(Data entries)

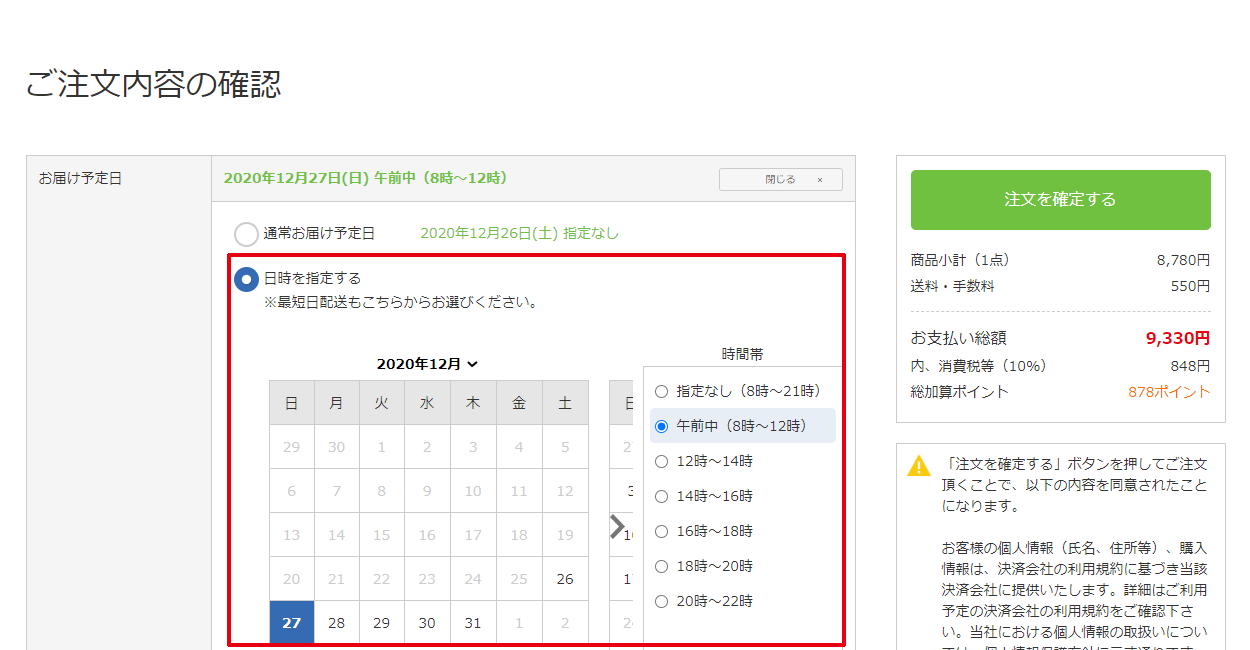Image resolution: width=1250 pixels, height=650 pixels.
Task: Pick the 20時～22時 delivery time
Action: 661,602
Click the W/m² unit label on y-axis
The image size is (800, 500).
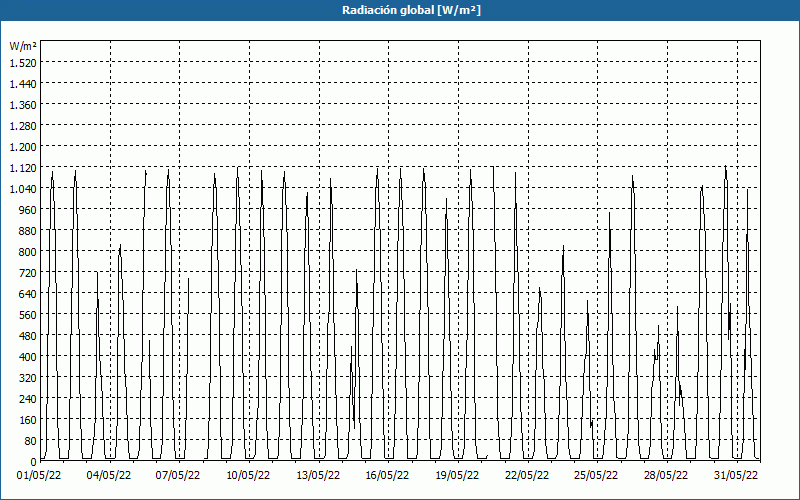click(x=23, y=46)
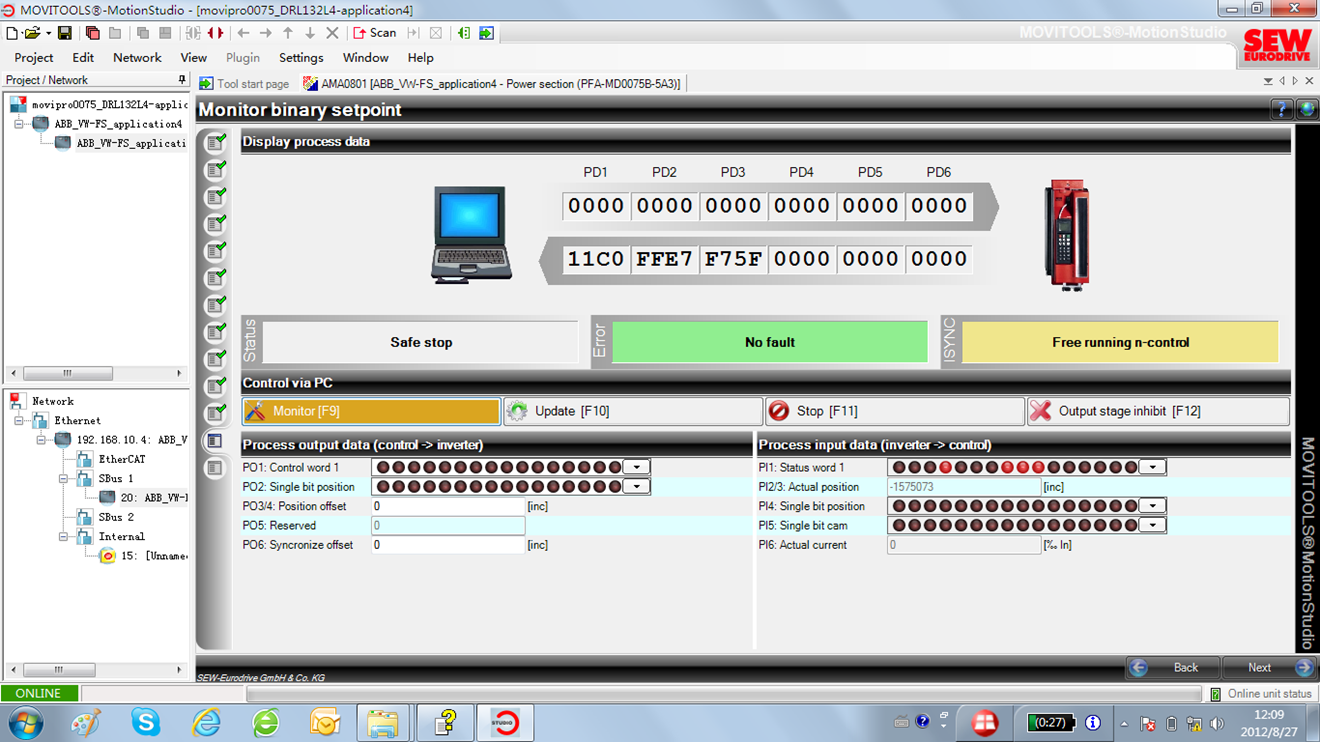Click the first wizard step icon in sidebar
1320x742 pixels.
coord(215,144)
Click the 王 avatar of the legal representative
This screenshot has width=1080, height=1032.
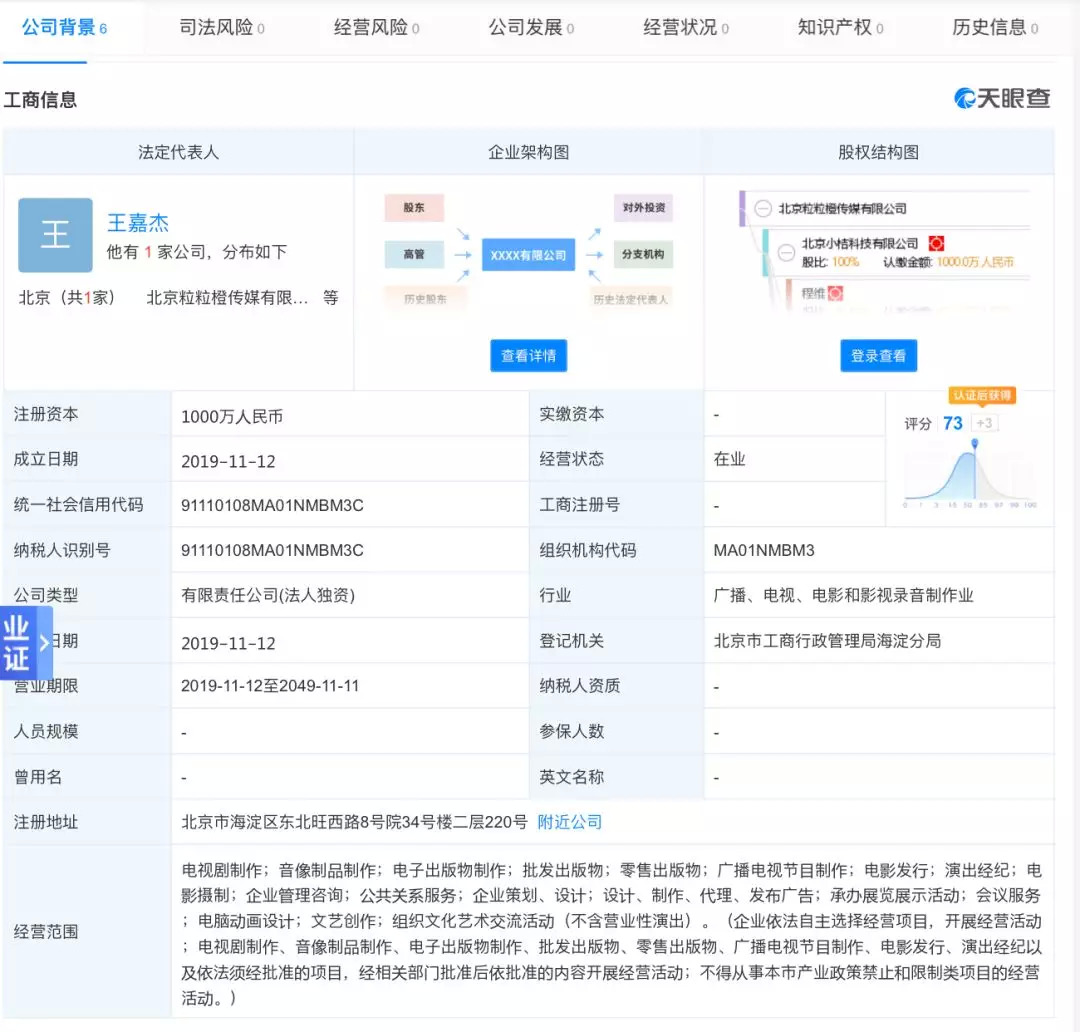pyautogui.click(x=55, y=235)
...
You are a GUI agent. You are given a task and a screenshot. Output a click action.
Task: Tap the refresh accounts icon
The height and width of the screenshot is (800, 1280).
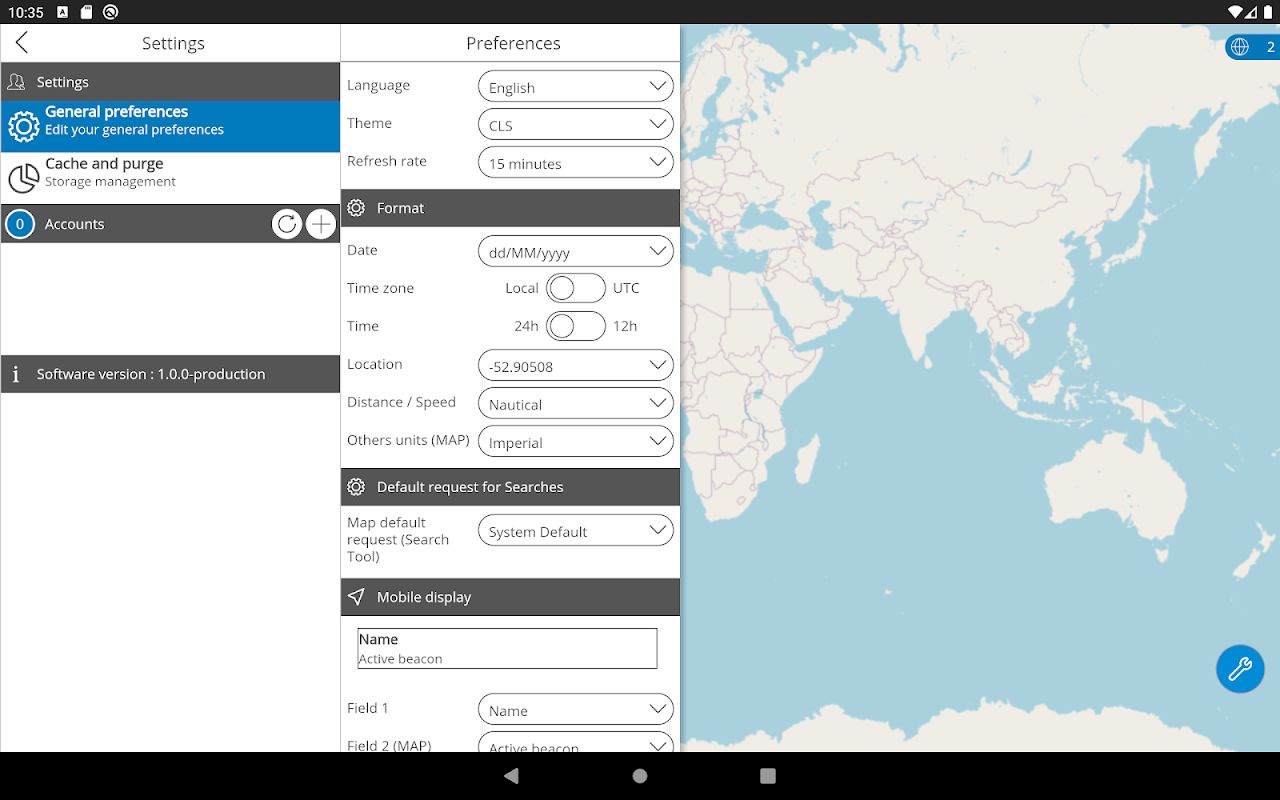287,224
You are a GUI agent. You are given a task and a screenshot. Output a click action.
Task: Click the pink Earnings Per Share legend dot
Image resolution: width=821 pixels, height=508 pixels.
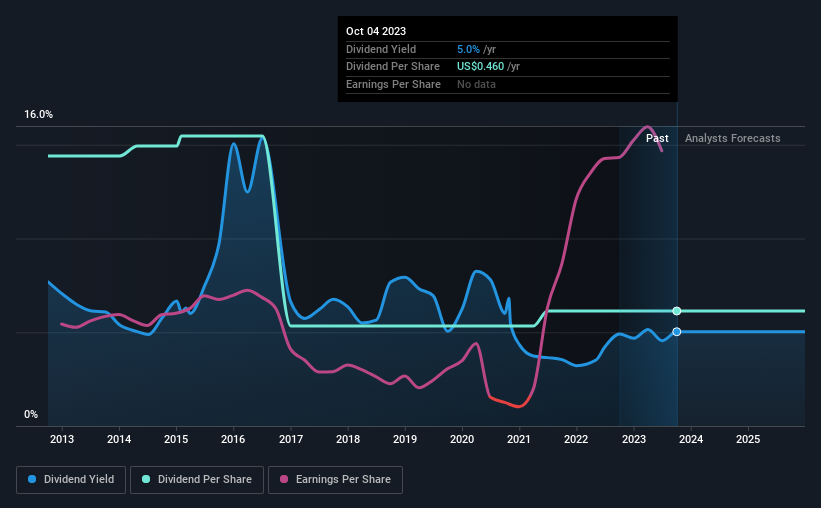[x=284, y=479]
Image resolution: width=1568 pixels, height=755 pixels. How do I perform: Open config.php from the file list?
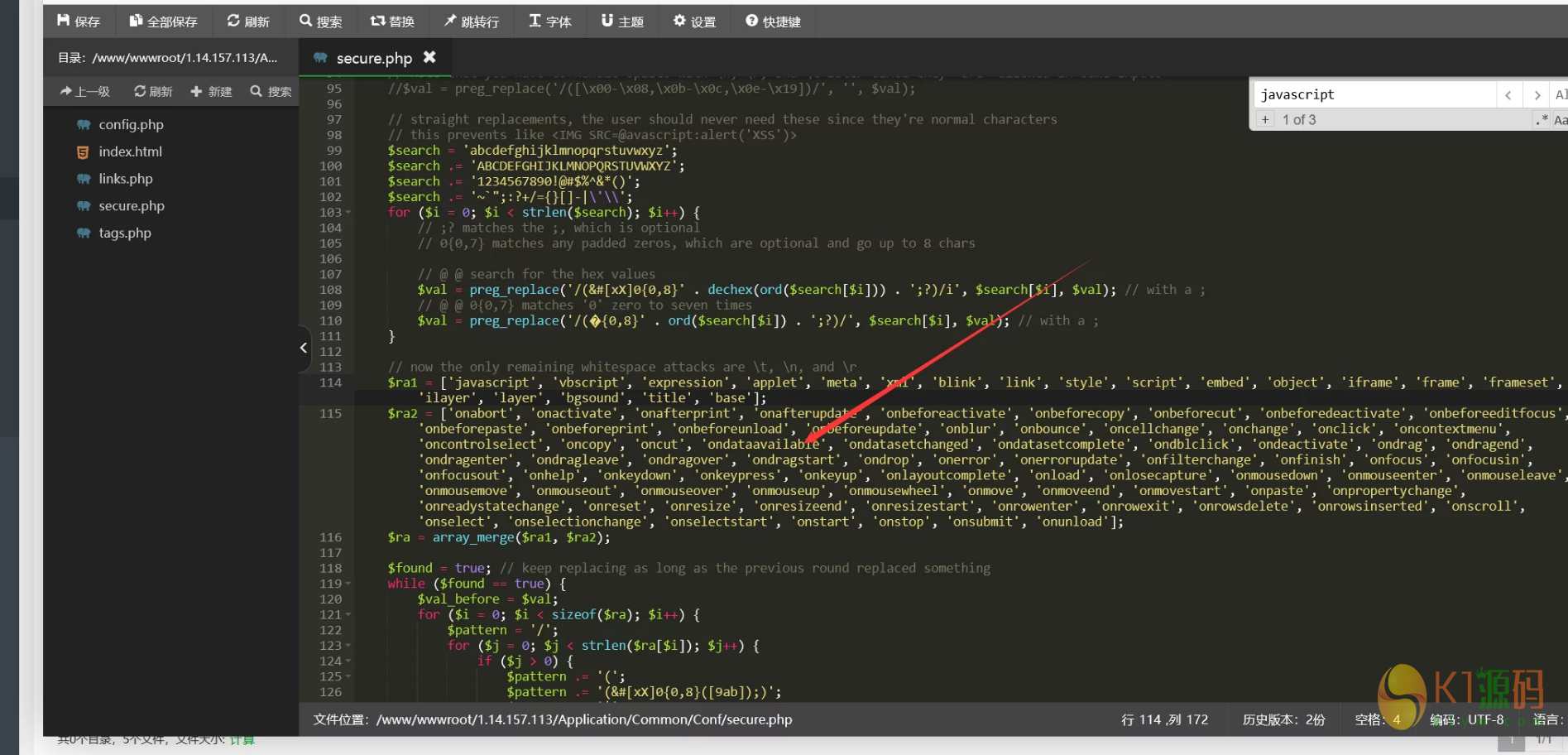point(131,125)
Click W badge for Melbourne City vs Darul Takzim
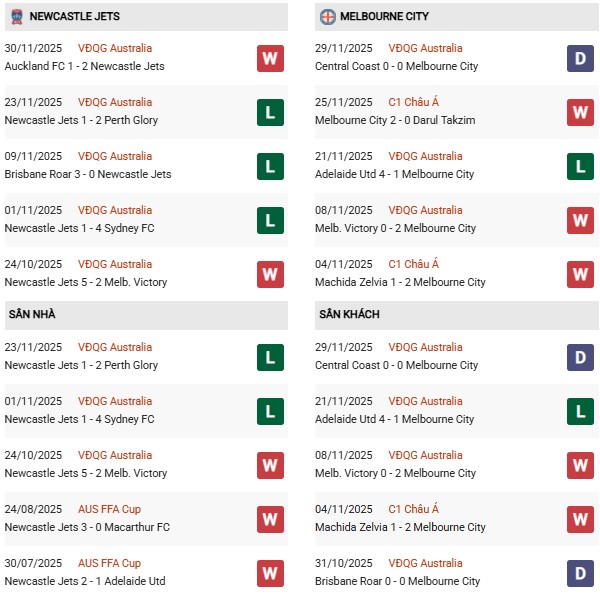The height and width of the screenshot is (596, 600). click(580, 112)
* * *
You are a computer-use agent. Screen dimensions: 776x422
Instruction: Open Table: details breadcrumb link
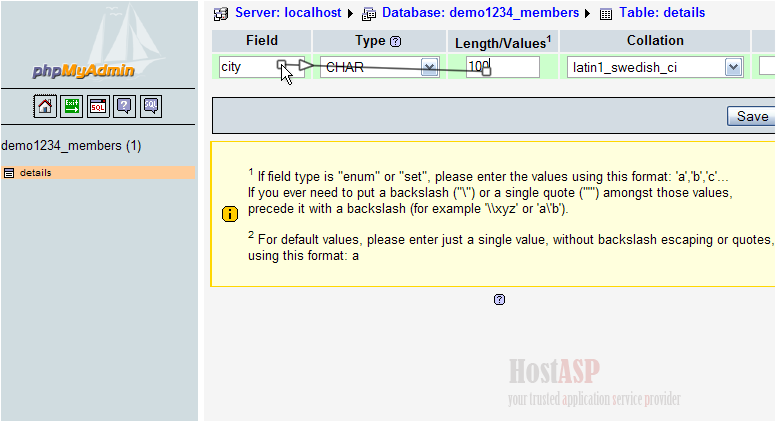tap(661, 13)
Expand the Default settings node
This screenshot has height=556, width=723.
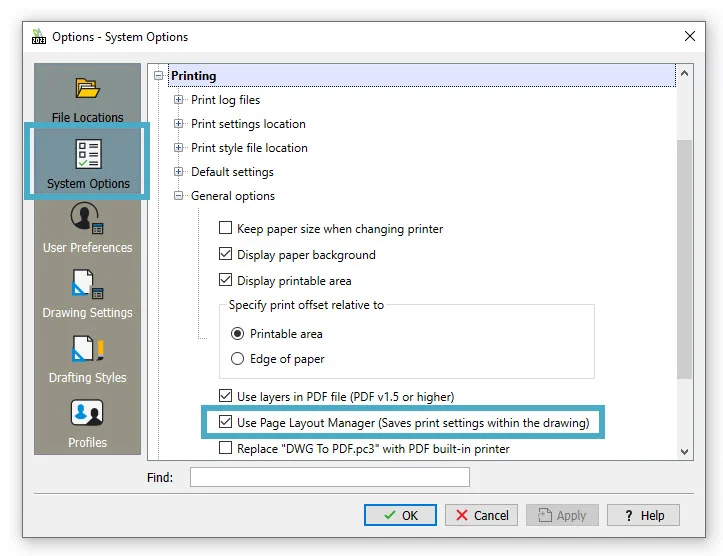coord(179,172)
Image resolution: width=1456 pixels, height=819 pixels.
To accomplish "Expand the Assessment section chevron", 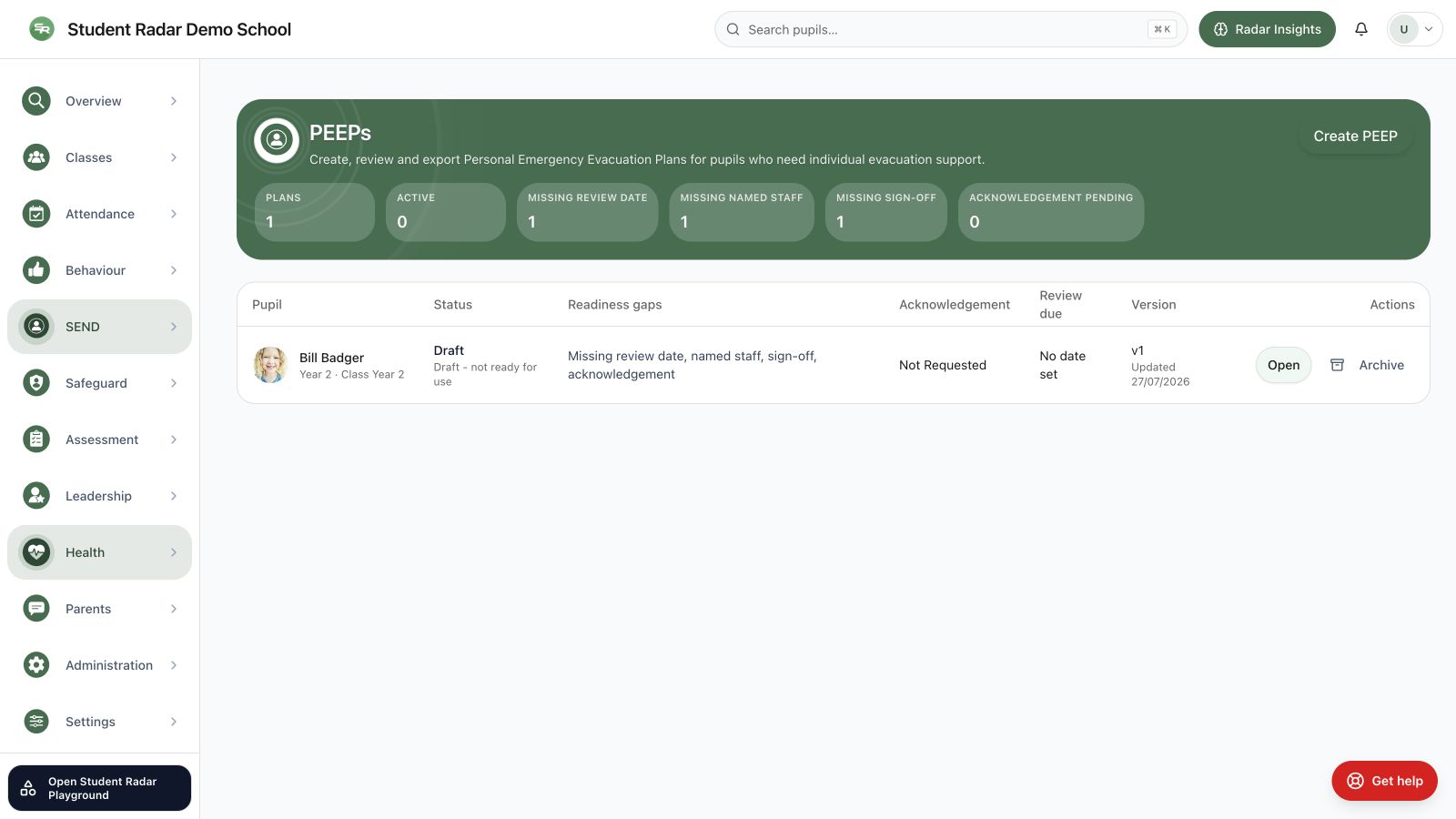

### What you need to do
Would you restate, exactly and with no pictures, the lines of the entries above from the one containing "You are a computer-use" through the one containing "the Assessment section"?

### Finished task
You are a computer-use agent. Screen dimensions: 776x422
Instruction: Open Table: details breadcrumb link
tap(661, 13)
Expand the Default settings node
This screenshot has height=556, width=723.
coord(179,172)
Image resolution: width=1456 pixels, height=819 pixels.
To accomplish "Expand the Assessment section chevron", 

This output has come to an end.